German Torres gazes at a basket full of breads carefully considering each one before he grabs a loaf of rye. It is still warm from the oven and cracks loudly underneath his grip. “This is what we look for here,” he proclaims gently, running his finger over a long ridge across the top like a mountain range that has broken free from a deep valley. “When it does whatever it wants,” ruminating as if it were an independent being.
Salvaje Bakery is a small shop sculpted out of a long rectangular warehouse on the border of Colegiales and Palermo Hollywood. It is 10am and they have just opened. The bread is fresh and a collection of sweets makes the entrance smell of warm chocolate and sugar glazes. The crew is young and lanky and dressed in crisp white t-shirts and light blue jeans cuffed at the ankle. Upstairs bakers knead away, and even in their dusty aprons and flat top hats they look effortlessly cool.
Torres opened the bakery with childhood friends Martin Ortíz and Sebastian Carlisle last December; the pair handles the business side of the bakery. A copy writer by trade, the fresh faced 32 year old Torres began dividing his time between his day job at a marketing agency and a night shift in a local Italian restaurant before dedicating himself full-time and working briefly in Williamsburg. “Bread is a really important part of the Argentine diet but we are used to eating poor quality bread.” A truck delivering white bread happens to stop on the street as he explains. “It all tastes the same because it is frozen and no one ferments. It’s reheated in grocery stores in bad ovens.”
A waiter slides a chocolate bun and coffee my way. The flakey pastry tears apart in a dozen airy layers to reveal a moat of softened dark chocolate. The dough is soft and gooey. The rich chocolate cuts through the lightness. The flavor stays on the roof of my mouth and adds a touch of sweet to every sip of black coffee. All of the dishware is handcrafted and demonstrates a philosophy that goes from top to bottom. “If we were going to make a bread that was unique, everything here needed to be unique.”
More than being ‘unique’, every decision speaks to the trio’s personality—from the crew to the oven. “We wanted a certain profile. We all read. We like art.
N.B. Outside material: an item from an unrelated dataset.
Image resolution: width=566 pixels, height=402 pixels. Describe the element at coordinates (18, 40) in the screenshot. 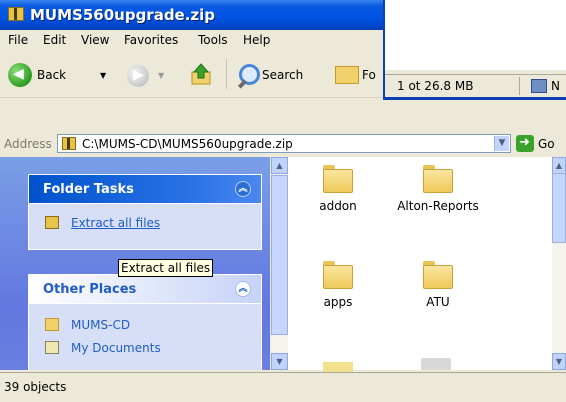

I see `menu-file: File` at that location.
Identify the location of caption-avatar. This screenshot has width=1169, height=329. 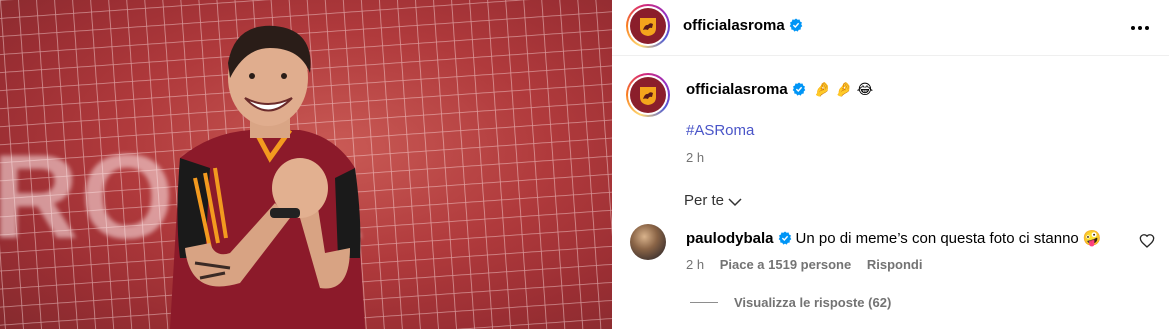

Most importantly, music is very important to us. It was important for me to know that no one would be playing Shakira while I wasn’t around,” Torres explains in jest. The oven was rescued from an old storage house in Caseros. It turned on but had to be completely restored. “My partners thought I was insane but I knew it was the right one. We later found out it was made in 1996 so even the oven is grunge.” The Spanish made oven steams bread similarly to a dutch oven—the crust hardens slowly which allows yeast to grow and create the cracked top Torres pointed out earlier.
All the bread is made with a starter that is six years old now. The flavor is rich and ideal for traditional simple sandwiches. Turkey, roast beef, braised pork shoulder as well as a vegan and vegetarian option make up the bulk of the lunch menu. Tastes are simple but varied and pure: bitter, earthy, sweet, acidic, sour and spicy create a melange of flavor. Spicy mustard seeds pop on your tongue, thick pickles have a sweet vinegar finish and aioli adds a creamy texture to chewy bread and crunchy vegetables. Cold cuts—like the turkey—are carefully chosen and rich and herby while roasted meats are made in house. The roast beef had a surprising fatty texture somewhere between a pate and a braised tongue.
All the sandwiches are accompanied by healthy sides: cous-cous with bitter black olives and creamy yogurt or a leafy green salad with soft roasted pumpkin and crunchy peanuts. For desserts, the aforementioned chocolate bun is an excellent choice, as is the chocolate cake, a crumbly brownie topped with cacao half moons.
Despite what the name may suggest, Salvaje has been able to turn the complexity of bread making into a controlled chaos. The bread feels alive. It stands alone and grabs our attention even when it is mixed with boisterous flavors. Torres dips back into the open kitchen and puzzles over another loaf of bread. He picks up one after another and meticulously analyzes the touch and smell before choosing a whole grain. He admires the rough break at the top, “Every bread is a landscape. It surprises me every time.”